【監修】
渡邉 八寿子 先生
国立病院機構 相模原病院臨床研究センター
アレルギー性疾患研究部
管理栄養士、調理師

必要最小限の原因食物除去の考え方

食物アレルギーの治療の基本は、原因の食物を食べないようにすることです(原因食物の除去)。その際に、食べると症状が誘発される原因食物のみを除去し、食べて症状が誘発されない「食べられる範囲」までは食べることを「必要最小限の原因食物の除去」といいます。

「血液検査結果(特異的IgE抗体)が陽性だから」、「アレルギーが心配だから念のため」などの理由で過剰な食物の除去をすることは避けます。血液検査結果が陽性だから必ず症状が誘発されるとは限りません。自己判断せずに、医療機関で食物経口負荷試験などの検査を行ってもらい、「食べられる範囲」について医師に判断してもらいましょう。

また、原因食物を食べて症状が誘発される量には個人差があります。例えば、同じ牛乳アレルギーでも、ごく微量の牛乳や乳製品(牛乳など、乳を原料として作られた食品:バター、ヨーグルトなど)を食べるだけで重い症状が誘発される人もいれば、牛乳の含まれるパン、お菓子類などは食べられる人もいます。「食べられる範囲」は食物経口負荷試験の結果などから医師が判断します。例えば、食物経口負荷試験で牛乳25mlが症状なく飲めることがわかった場合、自宅では牛乳25mlまでは飲んでもよいですし、乳が含まれているパンやお菓子も量を決めて食べることができます。

このように必要最小限の原因食物の除去を行うことで、過剰な食物制限により栄養状態が悪化することを防げるだけではなく、家族の調理に対する負担を減らし、本人や家族のストレスを軽減するなど、生活の質も高めることができます。

原因食物除去によって不足しがちな栄養素を補う

食物アレルギーと診断されても、原因食物の代わりに使用できる食品を食事に取り入れることはできます。主食(炭水化物)+主菜(タンパク質、脂質)+副菜(ビタミン、ミネラル)がそろったバランスのよい食事をすることで栄養不良に陥る心配は基本的にありません。

鶏卵アレルギーで卵や卵を使用した食品を除去するように指示された場合でも、肉類、魚類、大豆製品を積極的に摂取することで鶏卵の主な栄養素であるタンパク質を補うことができます。

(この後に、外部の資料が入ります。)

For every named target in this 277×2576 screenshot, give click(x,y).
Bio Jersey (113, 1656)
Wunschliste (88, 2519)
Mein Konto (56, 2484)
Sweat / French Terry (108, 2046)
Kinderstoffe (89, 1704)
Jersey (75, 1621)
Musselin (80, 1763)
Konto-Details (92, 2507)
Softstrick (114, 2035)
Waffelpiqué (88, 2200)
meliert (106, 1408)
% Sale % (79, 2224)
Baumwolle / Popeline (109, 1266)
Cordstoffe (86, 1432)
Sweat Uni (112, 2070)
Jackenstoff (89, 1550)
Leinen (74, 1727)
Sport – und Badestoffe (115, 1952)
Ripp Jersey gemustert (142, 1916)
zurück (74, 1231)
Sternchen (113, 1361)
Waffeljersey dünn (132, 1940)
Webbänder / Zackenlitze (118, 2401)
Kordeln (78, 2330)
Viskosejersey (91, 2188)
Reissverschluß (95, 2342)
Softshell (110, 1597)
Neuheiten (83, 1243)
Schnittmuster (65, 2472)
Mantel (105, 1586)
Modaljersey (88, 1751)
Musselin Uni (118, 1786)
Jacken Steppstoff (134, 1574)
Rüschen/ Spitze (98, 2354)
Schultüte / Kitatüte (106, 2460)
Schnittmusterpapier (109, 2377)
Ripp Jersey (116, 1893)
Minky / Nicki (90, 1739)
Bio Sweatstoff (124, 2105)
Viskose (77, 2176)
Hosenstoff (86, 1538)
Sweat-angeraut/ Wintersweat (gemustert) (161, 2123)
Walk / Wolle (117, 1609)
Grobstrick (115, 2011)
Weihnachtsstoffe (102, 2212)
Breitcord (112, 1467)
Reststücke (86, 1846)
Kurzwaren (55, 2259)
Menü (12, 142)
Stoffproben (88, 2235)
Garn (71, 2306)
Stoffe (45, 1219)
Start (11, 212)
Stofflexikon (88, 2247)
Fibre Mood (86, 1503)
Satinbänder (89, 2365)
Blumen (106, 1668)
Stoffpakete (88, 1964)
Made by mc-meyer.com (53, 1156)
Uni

ただ、牛乳アレルギーの場合はカルシウム不足が懸念されるため、カルシウム強化食品やアレルギー用ミルクなど、カルシウムが豊富な食品を意識して摂るようにしましょう。詳しくは、「原因食物別の食事のポイント」や「献立事例」を参考にしてみてください。

原因食物別の食事のポイント

誤食を起こさないよう注意しましょう

ご家庭で原因食物を除去した食事を作る際の注意事項

調理器具や食器は十分に洗浄すれば共有できますが、調理中の菜箸やお玉の共有は避けましょう。お子様の食物アレルギーの重症度によっては、専用の調理器具や食器を用意することもあります。また、原因食物を含む食品を調理した茹で汁や揚げ油にはアレルゲン(アレルギーを引き起こす原因物質)が残っている可能性があるため、家族と同じ油や煮汁、茹で汁は使用しないように気をつけましょう。

調理後の盛り付けや配膳時の間違えを防ぐために、食器は家族と別のものを使用するとよいでしょう。食物アレルギーのお子様が食べる料理が一目でわかりやすくなり、誤って食べてしまうリスク防ぐことができます。重症度により対応は異なりますので、主治医の指示に従って対応するようにしてください。

まとめ

食物アレルギーの治療と管理の基本は、医師による正しい診断に基づいた必要最小限の原因食物除去です。除去によって不足しやすい栄養素は、代替食品を組み合わせて摂取することで補うことができます。
原因食物が症状なく食べられる日を目指して、家族で協力しながら安全に食生活を進めていきましょう。